### Cosa fare
Modifica il brano riportandone il tratto che comincia con "IL MIO AMICO" e termina con "di inizio spettacolo.", mettendo "parabrezza" al posto di "finestrino".

### Brano citato
○ ○ ○ ○
IL MIO AMICO ERIC
Rada barba incolta ed irsuta: quella pennellata grigia presente nei fumetti per fotografare i galeotti tanto per intenderci. Il sole cerca un pertugio nel finestrino mentre i suoni allungati dei clacson, distorti dalla distanza sempre mutevole, e gli abbaglianti intermittenti fanno da colonna sonora e da luci scenografiche ad un girotondo asfaltato volutamente mortale. Per undici volte va bene poi il suono acido di una frenata seguita da un bel contorcersi di lamiere metalliche fa apparire i titoli di inizio spettacolo.
Ogni dannato giorno ho un posto in prima fila ossessionato e accerchiato da numeri rossi con il meno davanti. Occhi speranzosi color sangue sopra ime e scure occhiaie di gente esausta che fa fatica ad arrivare non solo alla fine del mese, ma al 20. Questa crisi è nata dai genietti della matematica finanziaria. Quei 110 super magna lode cum bacio accademicus included che hanno inventato i malefici derivati e quelle banche che hanno erogato mutui su vastissima scala impegnandosi ben oltre il 100% senza preoccuparsi di verificare la capacità di rimborso da parte della clientela accecati dall‘utile. Anno dopo anno. Se tutto fosse finito con un bel palo di dimensioni apocalittiche nelle parti basse di suddette amebe, spettabili ed intoccabili agenzie di "rating" comprese. Ma ovviamente no; intrecciato come è il mondo il domino effect era inevitabile. La loro caduta ha fatto impazzire il mercato. Panico e zero liquidità. E questo ha avuto ripercussioni sull'economia reale di tutto il mondo. E così tu, che non sai nemmeno che cosa cazzo sia la finanza e che te ne stavi in culo ai lupi ad almeno un paio di Jules Verne di distanza da tutto ciò e avevi il tuo lavoretto più o meno tranquillo e soddisfacente. Tu, che avevi un mutuo basato su quello che credevi essere un lavoro solido e duraturo, la prendi senza se e senza ma proprio lì. In culo. Ora ci dicono che tutto sia finito, che ci sia il sereno, là dietro le nuvole ma la salita sarà lunga e lenta: perché la gente si è scottata ed i consumi saranno contenuti e le aziende per evitare di chiudere taglieranno ancora. Intanto le banche più grosse sono riuscite con un rush finale negli ultimi mesi a staccare con la fine dell'anno premi da capogiro per i loro manager. Mi sembra giusto.
○ ○ ○ ○
### Dati forniti
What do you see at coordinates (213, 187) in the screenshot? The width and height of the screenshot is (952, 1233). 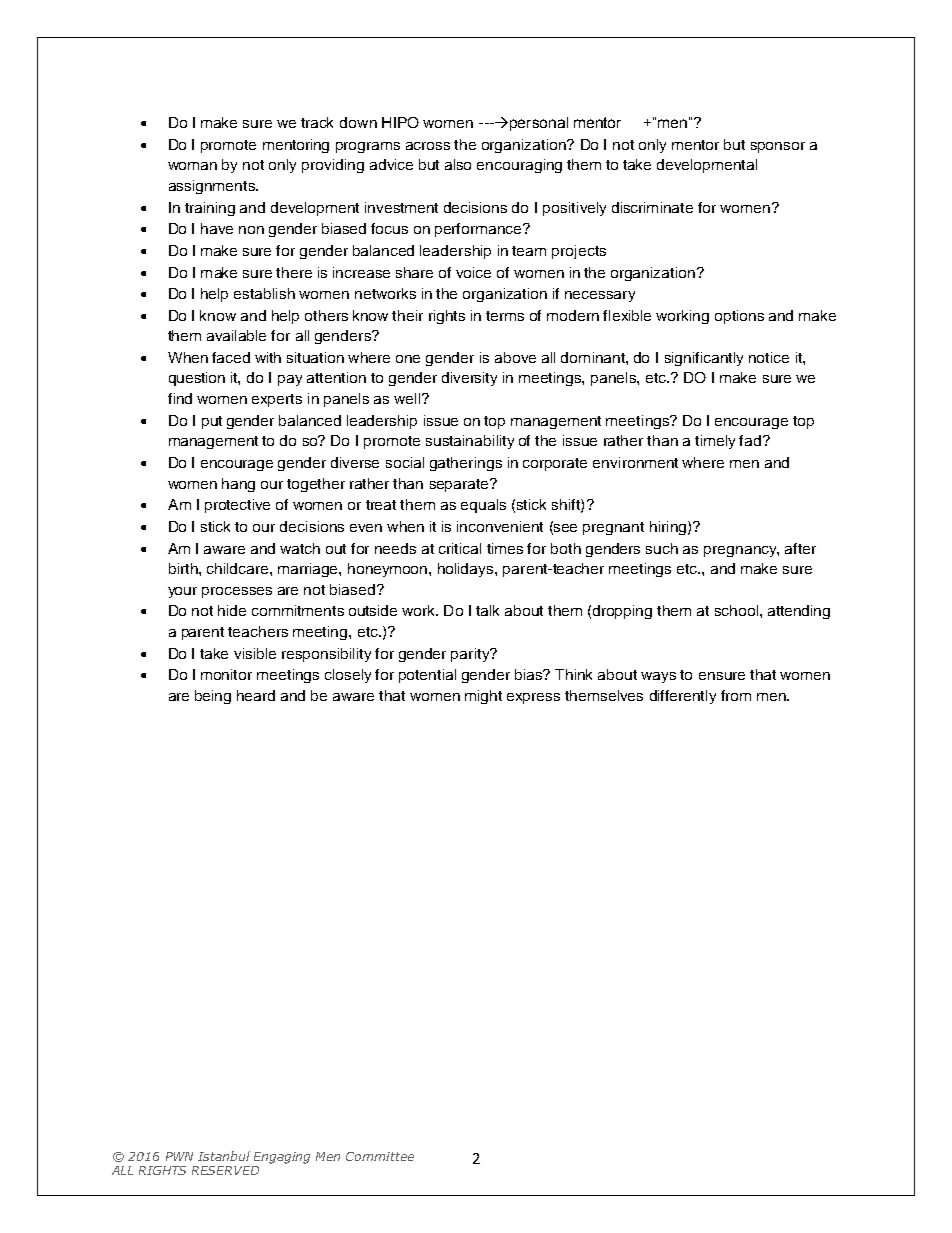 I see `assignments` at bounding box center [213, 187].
○ ○ ○ ○
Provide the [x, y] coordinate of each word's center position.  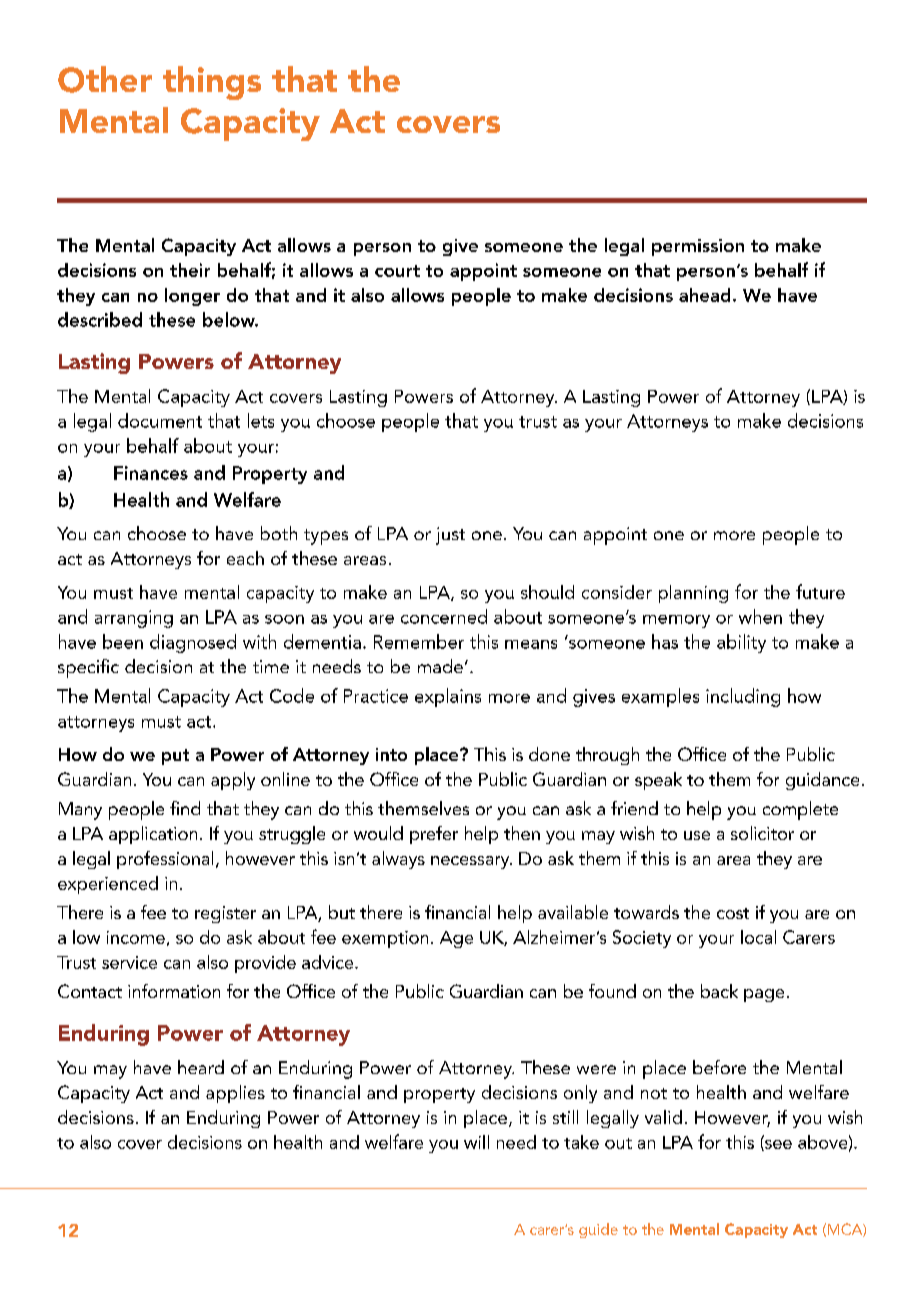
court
○ ○ ○ ○
### Risultato
IL MIO AMICO ERIC
Rada barba incolta ed irsuta: quella pennellata grigia presente nei fumetti per fotografare i galeotti tanto per intenderci. Il sole cerca un pertugio nel parabrezza mentre i suoni allungati dei clacson, distorti dalla distanza sempre mutevole, e gli abbaglianti intermittenti fanno da colonna sonora e da luci scenografiche ad un girotondo asfaltato volutamente mortale. Per undici volte va bene poi il suono acido di una frenata seguita da un bel contorcersi di lamiere metalliche fa apparire i titoli di inizio spettacolo.